If anything, it is to examine the roots of the systems we now
feel compelled to resist and do some soul searching to discover where they are
embedded and feeding our own lives and choices.
We cannot change the skin we were born with nor the
circumstances surrounding our upbringing.
What we can do is look deeper than
our discomfort to the light within ourselves. We can begin to explore what happens
inside when an outside voice clambering for our attention gets listened to
first.
Make money. Get the big house. Drive the new car. Get written up in the
national papers. Be recognized.
I ran a socio-economic experiment on myself in my mid 20’s.

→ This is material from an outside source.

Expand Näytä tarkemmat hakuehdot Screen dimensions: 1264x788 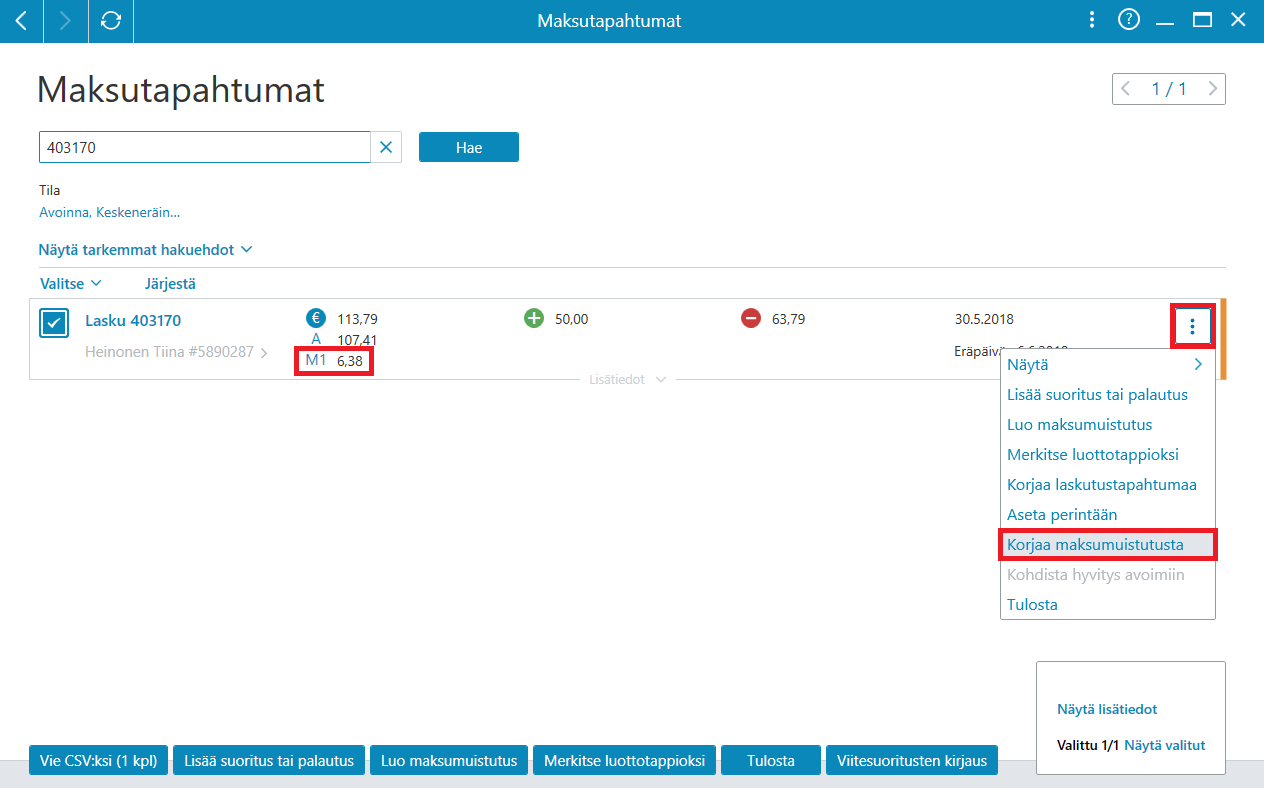pyautogui.click(x=146, y=249)
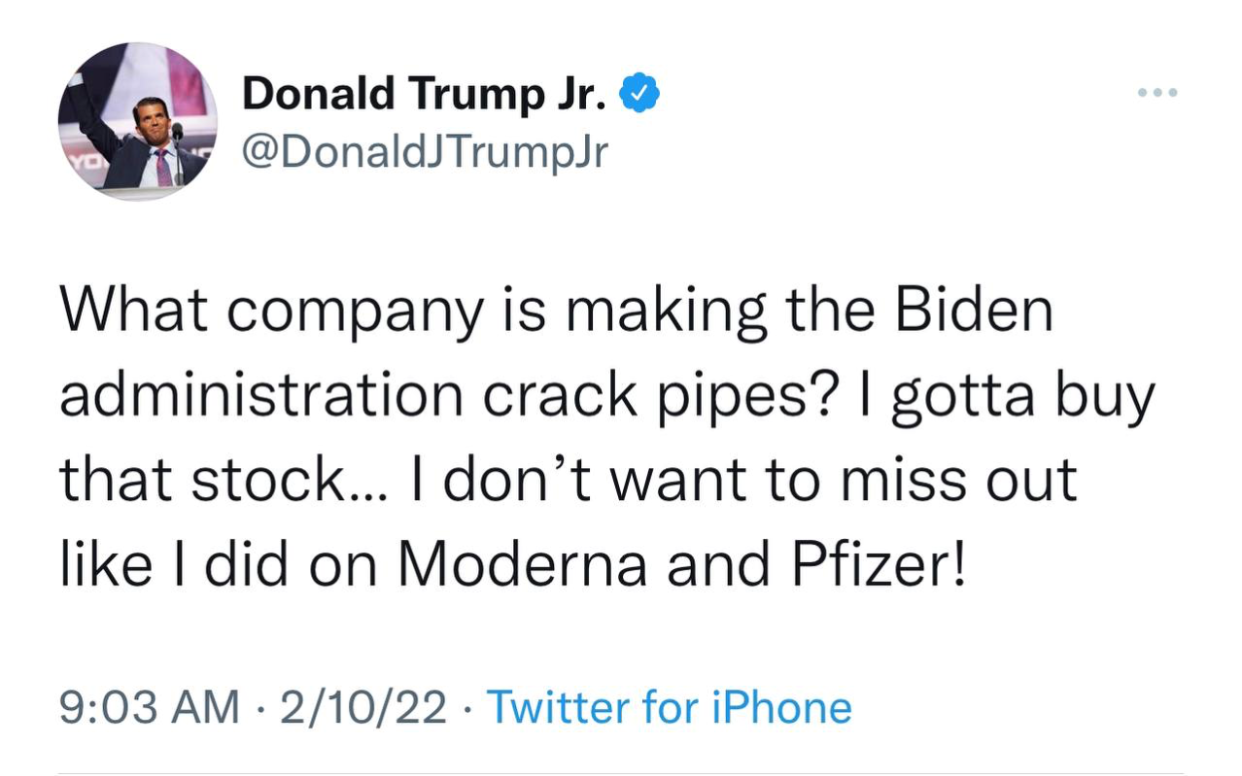
Task: Open the tweet author's profile picture
Action: [138, 121]
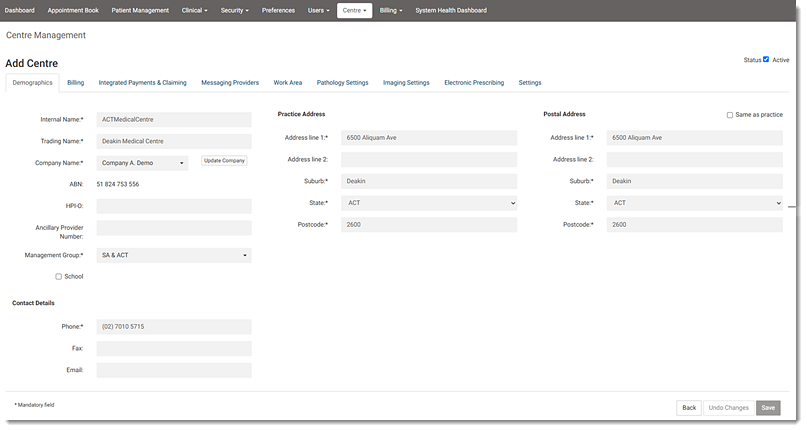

The goal was to see how little money I needed to support an environment I could
be creative in. So, I picked an affordable city, Spokane, got a part time job
at an independent bookstore, and acted in a ton of plays while writing my first
book of poetry.
Surprisingly, I discovered that I needed about 1K per month
to cover rent, utilities, food, insurance, and a little extra for sundries. Granted,
I was driving a Geo Metro, walking everywhere I could, and eating pretty basic
fare, but I didn’t feel deprived. In fact, I felt liberated. “Be happy with
what you can carry in your Metro” became a personal mantra.
Now, I realize that being able to do that requires a
tremendous amount of privilege. Being white, upper middle class, educated, able
bodied, straight, and relatively attractive certainly gave me a cushion to land
on so even poverty wasn’t too unbearable—because I knew I could escape it
easily. I could go out and get a salaried job, qualify for a loan, buy a house,
and plug into the matrix. But I wanted to taste what it might be like to
disengage (as much as I knew how to) from the dominant system I was raised to
inhabit.
So when I see former megachurch pastors having a “Come to
Jesus for REALS” appeal in their personality based platform, and read their
military-esque bio “A 20 year veteran in the trenches of local church ministry”
it feels like more of the same rhetoric of domination housed in a soothingly
handsome, charmingly rebellious, male figure. Status quo as usual.
Which is fine -- it is the way the world is right now and I
really believe that people do the best they can, ALWAYS. Yes, even Trump.
I just want to be curious about the lay of the
land, the quality of the soil things grow out of, and continue to examine the
contents of that which is offered to me as true, right, and noble, especially
when it lives outside my own inner voice whispering a different tune.